I remember looking at different classifications and feel this could possibly work with Smutdetect autopsy or standalone.

Other's have implemented the algorithm in JavaScript and PHP.
https://github.com/pa7/nude.js
https://github.com/bediger4000/NudeDetectorPHP

I've tried the algorithm in python, but needs tweaking and I've not transpiled or refractored it in java!

import cv2
import numpy as np

def skin_detection(image):
    height, width = image.shape[:2]
    for y in range(height):
        for x in range(width):
            rgb = image[y, x]
            normalized_rgb = rgb / 255.0
            hsv = cv2.cvtColor(np.array([[normalized_rgb]], dtype=np.float32), cv2.COLOR_BGR2HSV)[0][0]
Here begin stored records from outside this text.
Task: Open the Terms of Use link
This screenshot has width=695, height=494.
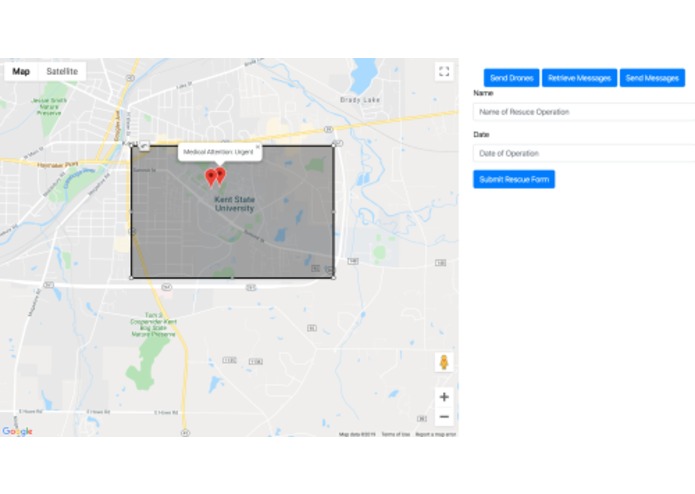Action: 395,434
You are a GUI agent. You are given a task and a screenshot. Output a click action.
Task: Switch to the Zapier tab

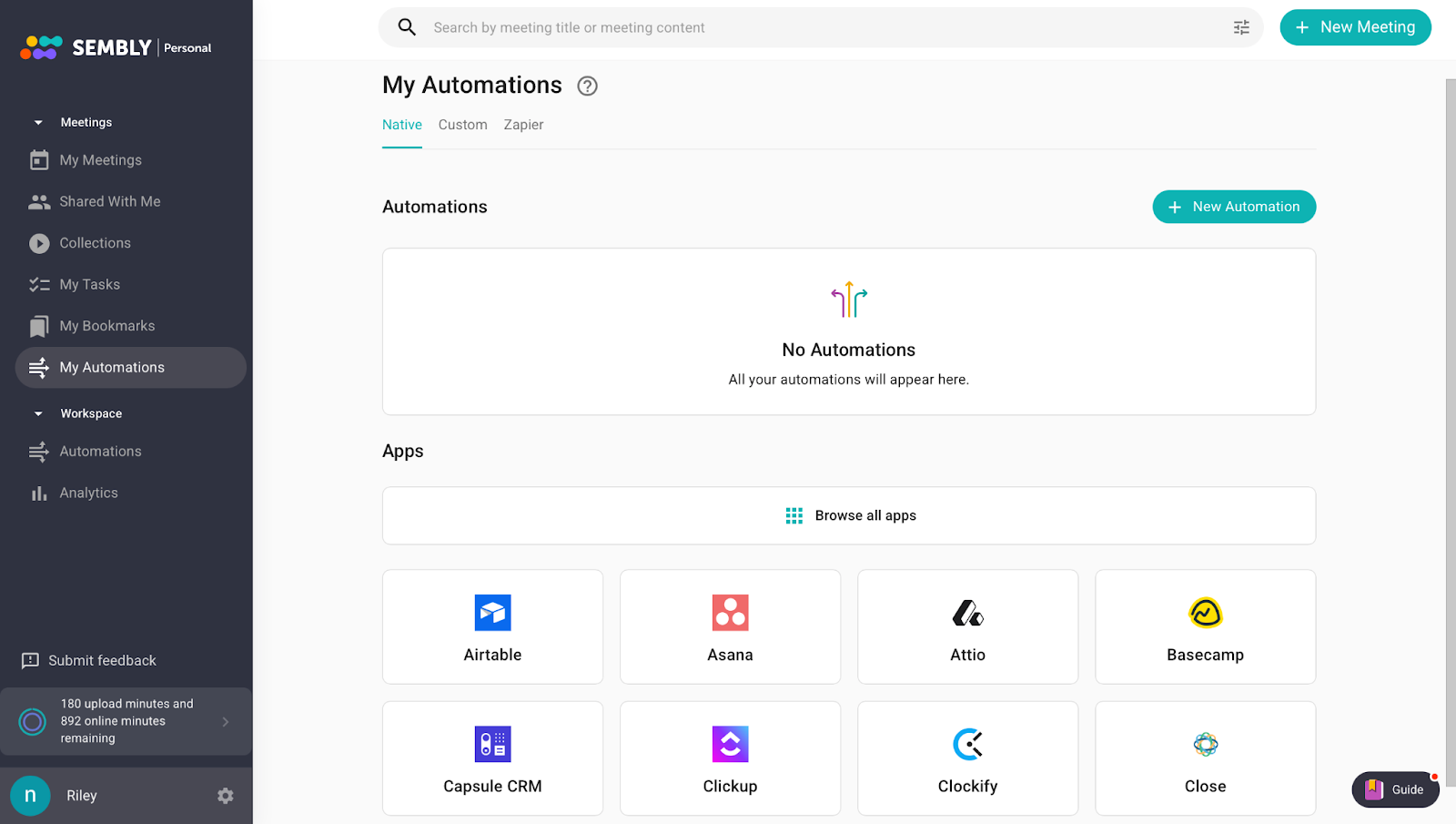tap(523, 125)
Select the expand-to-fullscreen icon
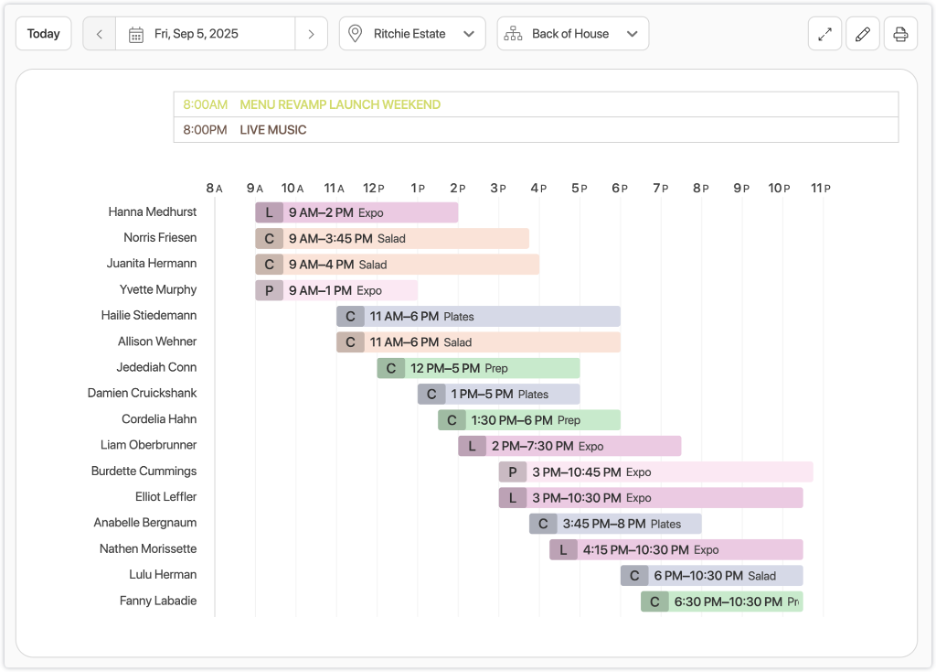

            is_skin = is_skin_pixel(normalized_rgb, hsv)

            if is_skin:
               image[y, x] = (0, 0, 255)
            else:
                image[y, x] = (0, 0, 0)

    return image

def is_skin_pixel(normalized_rgb, hsv):
    lower_hsv_bound = np.array([0, 15, 30])
    upper_hsv_bound = np.array([255, 255, 255])

    return np.all((lower_hsv_bound <= hsv) & (hsv <= upper_hsv_bound))

def count_skin_pixels(image):
    return np.count_nonzero(np.all(image == (0, 0, 255), axis=-1))

def identify_connected_skin_pixels(image):
    # Assuming 'image' is your original color image
    gray_image = cv2.cvtColor(image, cv2.COLOR_BGR2GRAY)
    _, binary_image = cv2.threshold(gray_image, 127, 255, cv2.THRESH_BINARY)
    
    # Perform connected components labeling
    labeled_image, nlabels = cv2.connectedComponents(np.uint8(binary_image))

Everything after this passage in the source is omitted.